:: Trecho selecionado

EMBARGOS INFRINGENTES. AÇÃO DE SEPARAÇÃO. RECONHECIMENTO DE UNIÃO ANTERIOR AO CASAMENTO. REGIME DE BENS. DESPROVIMENTO. Tendo as partes, ao se casarem, optado pelo regime de comunhão parcial, demonstram de forma cristalina a exclusão da comunhão dos bens anteriores à data do casamento, preservando o patrimônio individual de cada um. Inaplicabilidade, ainda que por analogia, das disposições prescritas na Lei n. 9.278/96. Incidência de normas legais e orientações jurisprudenciais que versam sobre concubinato, especialmente a Lei n.8.971/94 e a Súmula n. 380 do Supremo Tribunal Federal, delimitando que a atribuição à companheira ou ao companheiro de metade do patrimônio vincula–se diretamente ao esforço comum, consagrado na contribuição direta para o acréscimo ou a aquisição de bens mediante o aporte de recursos ou força de trabalho. Estando bem avaliada a questão posta em análise em consonância com as provas coligidas nos autos e com o entendimento jurisprudencial dominante, há que serem desprovidos os embargos infringentes e mantido o voto vencedor (fls. 293–305), o qual reformou a sentença monocrática. Embargos desprovidos. (fl. 757, e–STJ).

Acórdão em Embargos de Declaração: por unanimidade, rejeitaram os embargos de declaração interpostos pela recorrente.

Recurso especial: alega violação dos arts. 128, 293 e 471 do CPC, bem como divergência jurisprudencial. Sustenta que: i) a apelação interposta pelo recorrido deve ser considerada intempestiva, pois protocolizada após o prazo legal, que teria começado a fluir com a ciência inequívoca do teor da sentença, fato ocorrido antes da publicação do julgado; ii) a sentença não foi extra petita, pois solveu a questão que lhe foi trazida nos limites da inicial e iii) o Tribunal de origem divergiu do entendimento do STJ quanto aos efeitos da opção pelo regime de bens escolhido, sobre o patrimônio amealhado durante sociedade de fato.

Contrarrazões: Afirma incidir o óbice da Súmula 7/STJ, em relação à questão afeta à tempestividade da apelação e, quanto ao mérito, aduz que não houve pedido de reconhecimento de união estável precedente ao casamento e nem tampouco divisão patrimonial de bens possivelmente adquiridos neste período, razão pela qual o acórdão deve ser mantido.

Sustenta, ainda, em relação à necessidade de renúncia expressa para exclusão de bens do regime de comunhão parcial de bens, que a matéria somente foi abordada pela recorrente em embargos de declaração, não merecendo, assim, apreciação na estreita via do recurso especial.

Às fls. 1387/1393, Parecer do Ministério Público Federal, de lavra do Subprocurador–Geral da República Washington Bolívar Júnior, pelo não provimento do recurso especial.

Relatado o processo, decide–se.

::::
:: Material de dados

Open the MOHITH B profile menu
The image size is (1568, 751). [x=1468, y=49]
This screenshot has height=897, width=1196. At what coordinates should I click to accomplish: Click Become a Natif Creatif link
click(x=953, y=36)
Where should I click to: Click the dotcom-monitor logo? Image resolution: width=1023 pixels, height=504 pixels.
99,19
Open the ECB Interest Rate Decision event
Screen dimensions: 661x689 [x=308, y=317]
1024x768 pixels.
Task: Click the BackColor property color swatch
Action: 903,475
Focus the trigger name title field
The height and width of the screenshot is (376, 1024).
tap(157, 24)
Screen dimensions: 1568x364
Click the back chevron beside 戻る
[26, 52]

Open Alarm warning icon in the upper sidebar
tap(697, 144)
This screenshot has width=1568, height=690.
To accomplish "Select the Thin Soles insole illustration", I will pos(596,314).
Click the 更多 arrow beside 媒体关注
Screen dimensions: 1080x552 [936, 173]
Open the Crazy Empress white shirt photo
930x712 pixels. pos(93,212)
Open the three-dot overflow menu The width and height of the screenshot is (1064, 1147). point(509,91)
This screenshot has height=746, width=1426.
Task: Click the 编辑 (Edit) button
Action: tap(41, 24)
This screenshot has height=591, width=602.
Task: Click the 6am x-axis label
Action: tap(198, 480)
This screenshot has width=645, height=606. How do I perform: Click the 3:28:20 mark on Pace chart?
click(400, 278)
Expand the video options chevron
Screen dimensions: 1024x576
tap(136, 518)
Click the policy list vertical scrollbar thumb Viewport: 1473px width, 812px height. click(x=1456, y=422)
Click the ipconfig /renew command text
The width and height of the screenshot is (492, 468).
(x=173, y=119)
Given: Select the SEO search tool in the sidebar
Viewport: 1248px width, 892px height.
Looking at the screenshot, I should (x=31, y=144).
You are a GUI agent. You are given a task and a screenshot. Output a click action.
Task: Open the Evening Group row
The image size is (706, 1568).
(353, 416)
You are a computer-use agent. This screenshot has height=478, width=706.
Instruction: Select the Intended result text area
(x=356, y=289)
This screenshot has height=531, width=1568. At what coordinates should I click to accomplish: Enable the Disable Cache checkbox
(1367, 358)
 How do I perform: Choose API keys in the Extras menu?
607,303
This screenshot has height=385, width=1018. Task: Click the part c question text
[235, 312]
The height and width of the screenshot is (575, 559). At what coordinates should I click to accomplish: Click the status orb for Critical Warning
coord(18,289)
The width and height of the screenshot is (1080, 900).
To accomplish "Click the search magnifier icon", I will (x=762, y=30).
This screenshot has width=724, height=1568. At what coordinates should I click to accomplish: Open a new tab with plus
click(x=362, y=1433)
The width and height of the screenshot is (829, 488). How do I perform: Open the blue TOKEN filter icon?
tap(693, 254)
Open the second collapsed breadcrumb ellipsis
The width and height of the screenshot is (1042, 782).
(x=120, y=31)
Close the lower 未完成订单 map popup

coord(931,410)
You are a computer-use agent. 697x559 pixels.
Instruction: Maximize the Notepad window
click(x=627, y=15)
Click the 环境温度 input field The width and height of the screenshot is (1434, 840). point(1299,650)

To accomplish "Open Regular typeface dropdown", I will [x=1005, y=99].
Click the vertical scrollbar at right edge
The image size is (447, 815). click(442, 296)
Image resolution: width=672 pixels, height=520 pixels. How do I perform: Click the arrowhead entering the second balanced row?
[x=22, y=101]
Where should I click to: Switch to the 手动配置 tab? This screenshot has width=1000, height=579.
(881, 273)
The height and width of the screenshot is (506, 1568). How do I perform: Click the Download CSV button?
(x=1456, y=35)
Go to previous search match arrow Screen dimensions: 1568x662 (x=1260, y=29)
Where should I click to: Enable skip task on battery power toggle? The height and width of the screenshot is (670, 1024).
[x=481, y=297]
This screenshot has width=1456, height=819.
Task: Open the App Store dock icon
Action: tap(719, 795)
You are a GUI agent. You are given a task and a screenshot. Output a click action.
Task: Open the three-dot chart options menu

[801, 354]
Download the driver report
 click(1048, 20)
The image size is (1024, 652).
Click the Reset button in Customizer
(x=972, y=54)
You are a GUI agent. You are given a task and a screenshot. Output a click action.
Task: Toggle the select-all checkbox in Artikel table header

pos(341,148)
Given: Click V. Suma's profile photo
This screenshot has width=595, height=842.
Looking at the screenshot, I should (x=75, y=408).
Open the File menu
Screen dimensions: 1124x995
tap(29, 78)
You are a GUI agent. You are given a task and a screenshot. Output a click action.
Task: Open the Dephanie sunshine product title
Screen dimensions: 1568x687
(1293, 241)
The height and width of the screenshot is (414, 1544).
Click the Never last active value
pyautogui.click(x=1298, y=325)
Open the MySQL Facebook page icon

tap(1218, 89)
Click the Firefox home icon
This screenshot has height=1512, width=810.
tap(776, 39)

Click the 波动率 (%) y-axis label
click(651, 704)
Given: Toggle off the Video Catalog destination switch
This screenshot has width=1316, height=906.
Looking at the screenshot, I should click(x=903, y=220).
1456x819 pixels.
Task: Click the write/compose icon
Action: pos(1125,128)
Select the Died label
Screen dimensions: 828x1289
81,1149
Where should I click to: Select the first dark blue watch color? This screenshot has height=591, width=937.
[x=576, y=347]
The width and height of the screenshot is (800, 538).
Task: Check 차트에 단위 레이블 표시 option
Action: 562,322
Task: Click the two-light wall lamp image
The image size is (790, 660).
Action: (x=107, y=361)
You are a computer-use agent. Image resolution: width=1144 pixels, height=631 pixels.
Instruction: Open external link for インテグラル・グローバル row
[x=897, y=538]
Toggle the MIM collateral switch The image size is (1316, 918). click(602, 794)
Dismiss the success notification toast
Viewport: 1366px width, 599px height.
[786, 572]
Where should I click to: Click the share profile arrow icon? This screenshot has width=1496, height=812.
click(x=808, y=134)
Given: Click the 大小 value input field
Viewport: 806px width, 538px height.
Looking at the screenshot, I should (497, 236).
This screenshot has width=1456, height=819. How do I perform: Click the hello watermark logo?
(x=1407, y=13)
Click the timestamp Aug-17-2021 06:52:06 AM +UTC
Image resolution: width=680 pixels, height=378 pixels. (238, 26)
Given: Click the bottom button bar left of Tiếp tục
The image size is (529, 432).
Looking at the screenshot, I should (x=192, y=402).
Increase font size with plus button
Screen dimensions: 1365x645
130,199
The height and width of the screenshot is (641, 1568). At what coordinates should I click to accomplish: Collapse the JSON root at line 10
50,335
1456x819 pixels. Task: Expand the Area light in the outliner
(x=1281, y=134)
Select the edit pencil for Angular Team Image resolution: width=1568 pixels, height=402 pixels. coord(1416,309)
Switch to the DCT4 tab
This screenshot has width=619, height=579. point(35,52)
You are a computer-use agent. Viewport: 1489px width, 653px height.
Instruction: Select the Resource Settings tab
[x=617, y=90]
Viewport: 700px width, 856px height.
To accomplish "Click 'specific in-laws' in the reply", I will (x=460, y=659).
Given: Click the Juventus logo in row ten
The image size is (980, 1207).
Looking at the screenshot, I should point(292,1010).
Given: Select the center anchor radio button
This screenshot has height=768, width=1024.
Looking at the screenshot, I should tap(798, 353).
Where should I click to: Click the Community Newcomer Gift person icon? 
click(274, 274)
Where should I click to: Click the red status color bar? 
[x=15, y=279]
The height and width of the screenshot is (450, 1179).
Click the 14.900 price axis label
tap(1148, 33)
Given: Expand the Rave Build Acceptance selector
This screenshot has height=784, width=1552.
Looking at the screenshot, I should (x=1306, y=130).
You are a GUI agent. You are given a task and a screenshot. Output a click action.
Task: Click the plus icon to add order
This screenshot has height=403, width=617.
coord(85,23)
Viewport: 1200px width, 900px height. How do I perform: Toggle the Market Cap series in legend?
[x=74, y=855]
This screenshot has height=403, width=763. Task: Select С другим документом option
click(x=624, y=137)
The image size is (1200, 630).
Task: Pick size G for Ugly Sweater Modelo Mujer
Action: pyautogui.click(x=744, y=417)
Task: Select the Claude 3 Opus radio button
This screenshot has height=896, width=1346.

::::

Tarefas obrigatórias —
**A)** No trecho sobre a ação de separação, qual foi o parecer do Ministério Público Federal sobre o recurso especial?
**B)** Retome o trecho sobre a ação de separação a partir do ponto em que ele para.

Respostas por tarefa —
**A)** O parecer foi pelo não provimento do recurso especial.

**B)**
VOTO

Cinge–se a controvérsia, além de dirimir questão relativa à tempestividade de recurso interposto na origem, em definir se houve julgamento extra petita e, na hipótese de afastamento desse empeço, analisar os efeitos decorrentes da opção por um determinado regime de bens em relação ao patrimônio amealhado pelo casal, antes do casamento, mas quando conviviam sob a forma de sociedade de fato.

I – Do prequestionamento

Constata–se a expressa manifestação do Tribunal de origem quanto à tempestividade da apelação, existência de julgamento extra petita e em relação às consequências patrimoniais da opção pelo regime da comunhão parcial de bens em relação à sociedade de fato, ocorrida antes do matrimônio.

Dessa forma, suprida a necessidade do prévio prequestionamento para a análise do recurso especial, passa–se ao exame da controvérsia.

II – Da tempestividade da apelação – violação do art. 471 do CPC e divergência jurisprudencial.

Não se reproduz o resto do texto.